§ **Extract to read**:
The self-contented being of these objects of potential pleasure transmutes into the self-sufficient circling of his poems’ meditations:

 

The words of things entangle and confuse.

The plum survives its poems. It may hang

In the sunshine placidly, colored by ground

Obliquities of those who pass beneath,

Harlequined and lazily dewed and mauled

In bloom. Yet it survives in its own form,

Beyond these changes, good, fat, guzzle fruit.[10]

 

But in as much as this external sweetness exists indifferently it still remains beholden to the catalyst of time:

 

There must be no cessation

Of motion, or of the noise of motion,

The renewal of noise

And manifold continuation;

 

And, most, of the motion of thought

And its restless iteration,

 

In the place of the solitaires,

Which is to be a place of perpetual undulation[11]

 

And

 

The honey of heaven may or may not come,

But that of earth both comes and goes at once[12]

 

And

 

There will never be an end

To this droning of the surf.[13]

 

Likewise Stevens’s poetry, as a rococo evocation of this ever-present transience, first presents itself exactly as a ‘Harmonium’ – a continuum of mellifluous harmonies. Each individual work appears as a resumption and variation of a single grand ode to the necessary interdependence of the senses and the intellect:  

 

The imagination, here, could not evade,

In poems of plums, the strict austerity

Of one vast, subjugating, final tone.[14]

 

And this tone, Stevens’ own, declares a constant metamorphosis of things and the modes of their appearances:

 

At night, by the fire,

The colors of the bushes

And of the fallen leaves,

Repeating themselves,

Turned in the room,

Like the leaves themselves

Turning in the wind.[15]

 

And

 

As the night conceives the sea-sounds in silence,

And out of their droning sibilants makes

A serenade.[16]

 

Often this Spinozan flow of sense just seems to dissolve into pure, sweet noise as well:

 

The lacquered loges huddled there

Mumbled zay-zay and a-zay, a-zay.

§ **Dataset content**:
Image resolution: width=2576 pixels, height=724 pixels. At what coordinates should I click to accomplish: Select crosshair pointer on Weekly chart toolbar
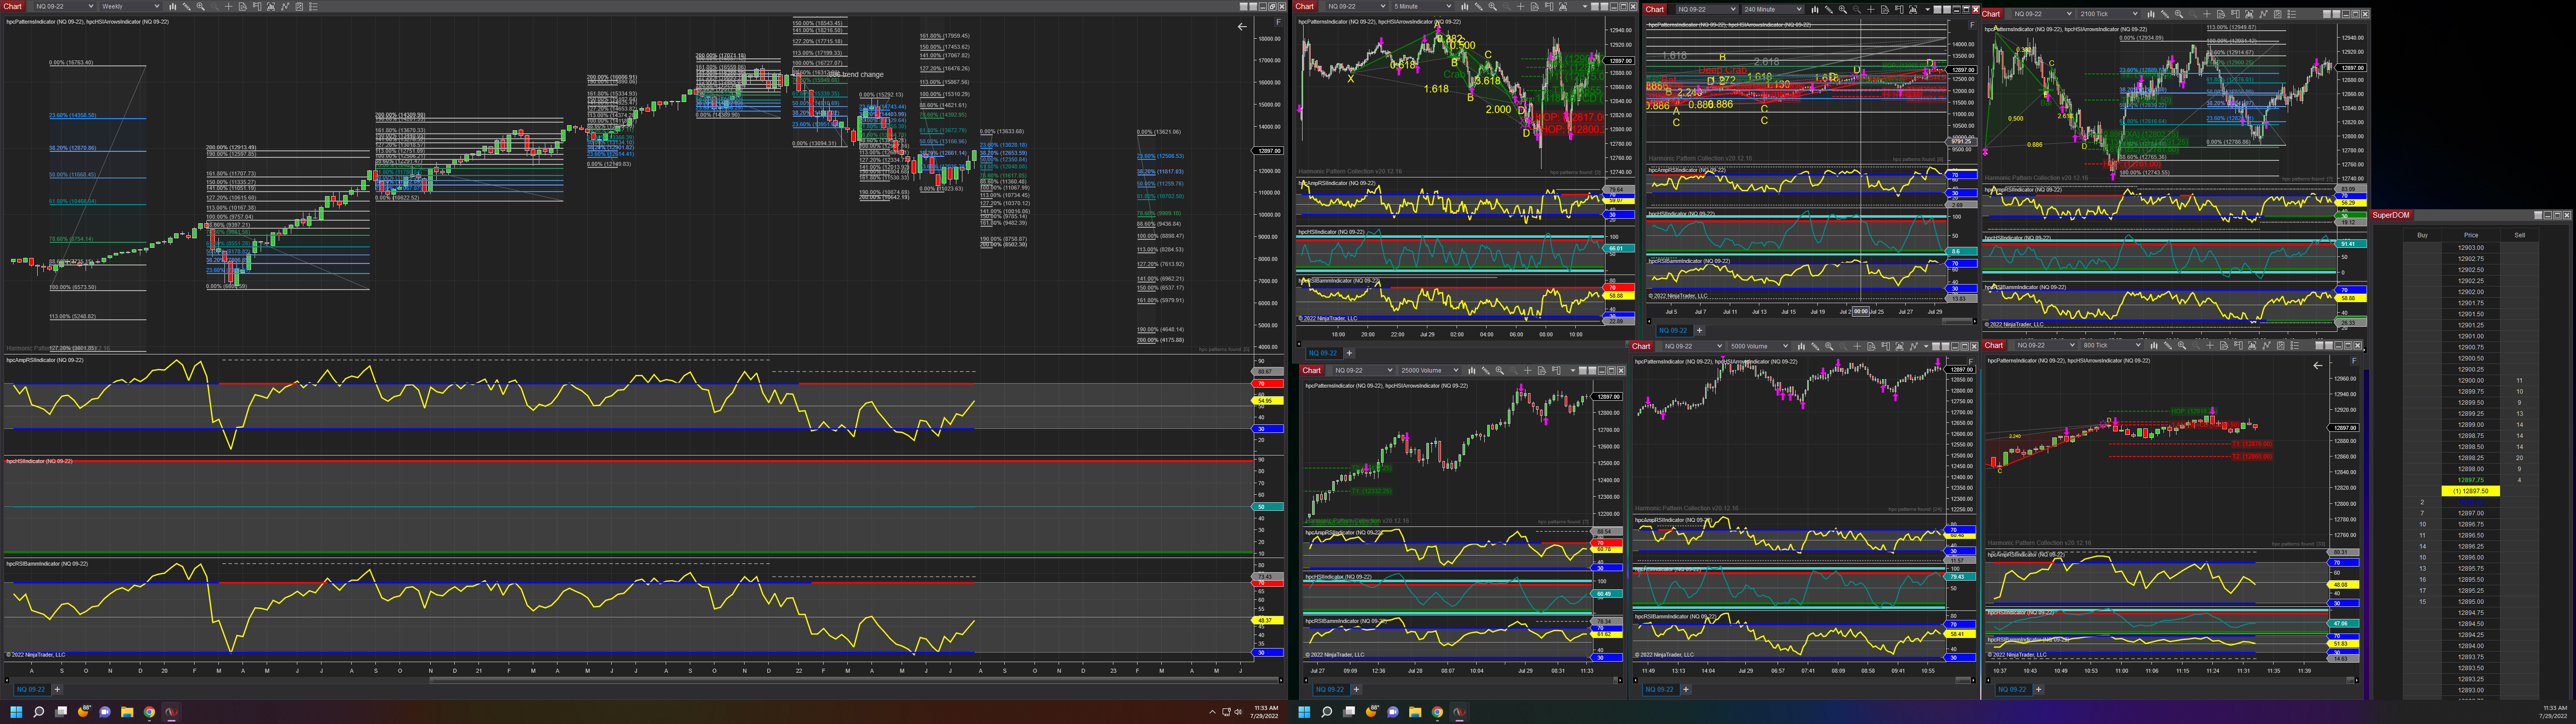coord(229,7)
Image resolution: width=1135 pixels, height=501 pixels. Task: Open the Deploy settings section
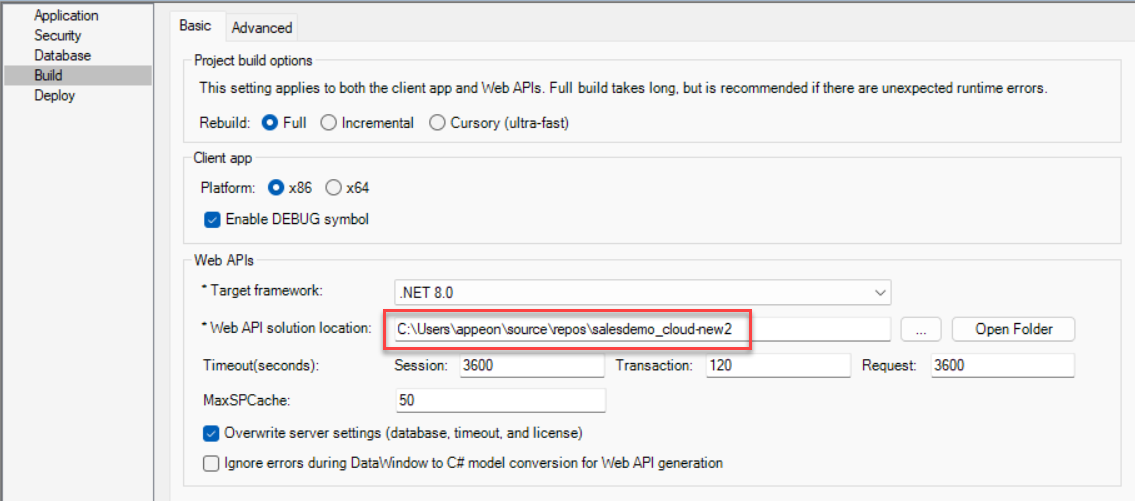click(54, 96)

§ **Problems and tasks**:
A) Do these statements agree with the passage on Stevens’s poetry? Answer yes or no for each, quoting the words of the text that decide it.
(i) The plum is said to survive its poems.
(ii) Stevens’s poetry is said to first present itself as a ‘Harmonium’.
(iii) The honey of earth is said never to come.
B) Using the passage on Stevens’s poetry, what are the answers to these questions?
(i) What turned in the room at night, by the fire?
(ii) What will never have an end?
(iii) What did the lacquered loges mumble?

§ **Response list**:
A)
(i) Yes: "The plum survives its poems."
(ii) Yes: "first presents itself exactly as a ‘Harmonium’"
(iii) No: "But that of earth both comes and goes at once"

B)
(i) The colors of the bushes and of the fallen leaves
(ii) The droning of the surf
(iii) "zay-zay and a-zay, a-zay"